To give another example: if the real value is 500 I am totally happy if the network's output $\vec{y}$ looks somehow like a gaussian distribution with a global maximum in range from like 490 to 510.


Scenario: Two different outputs?

However, my network contains information about a second "abstract category" (which has nothing in common with the first category). This leads to my current problem: I want to have the network predict both categories, each classified by the network via outputting (optimally) a gaussian distribution.

What would be an appropriate solution for this scenario?

I thought of altering my output layer to be of dimension $(2, 1000)$ first…but I am not sure if 1000 different classes are appropriate for my second category and additionally I do not know if it makes any sense to have the last fully-connected layer be connected to an output of dimension $(2, 1000)$, especially because the two categories (and therefore the two distributions I want to have) have nothing in common semantically.

My second idea was to have two different output vectors, $\vec{y_1}$ for the first category and $\vec{y_2}$ for the second category…but how would the cost function look like then?
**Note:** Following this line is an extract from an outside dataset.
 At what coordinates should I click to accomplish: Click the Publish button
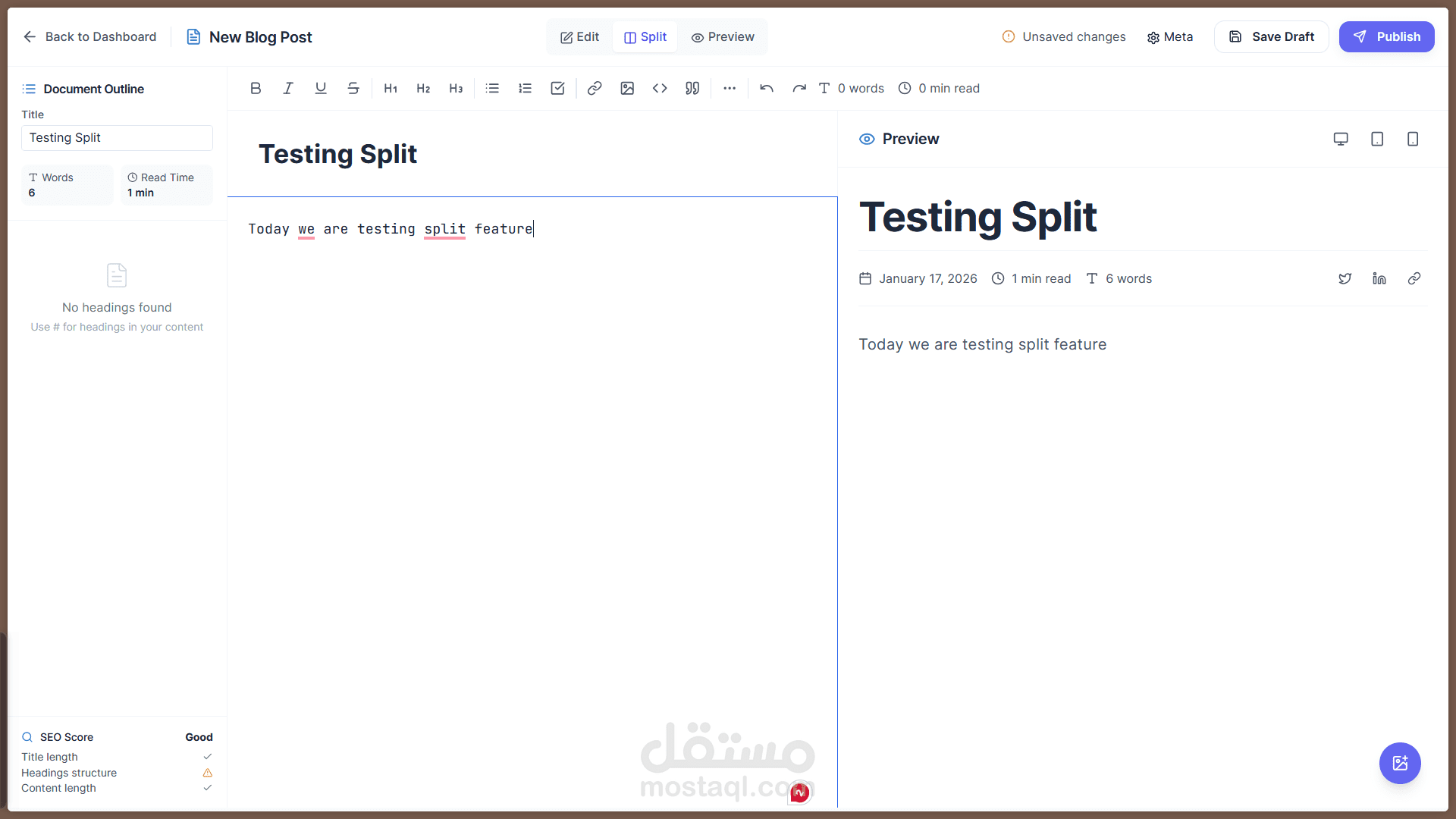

I guess it would not make any sense to calculate two different errors for category 1 and 2 and then learning the network with those errors in each epoch?

Any ideas on this topic?

Best Answer

Sure, this is entirely possible and you already suggested the answer: you have two output neurons, both fully connected to the previos layer in the network. How the cost function would look like actually depends on the cost function you use. If it is the squared loss, then the cost function is just the loss of class 1 plus the loss of class 2. Backpropagation also doesn't change too much in this case: you simply add up the derivatives of both "sub-loss" functions.

If good predictions of one output class are harder to achieve than the other, then you should balance your loss function (e.g. 30% for the easy one, 70% for the harder one). These weights then get absorbed into the derivates as well.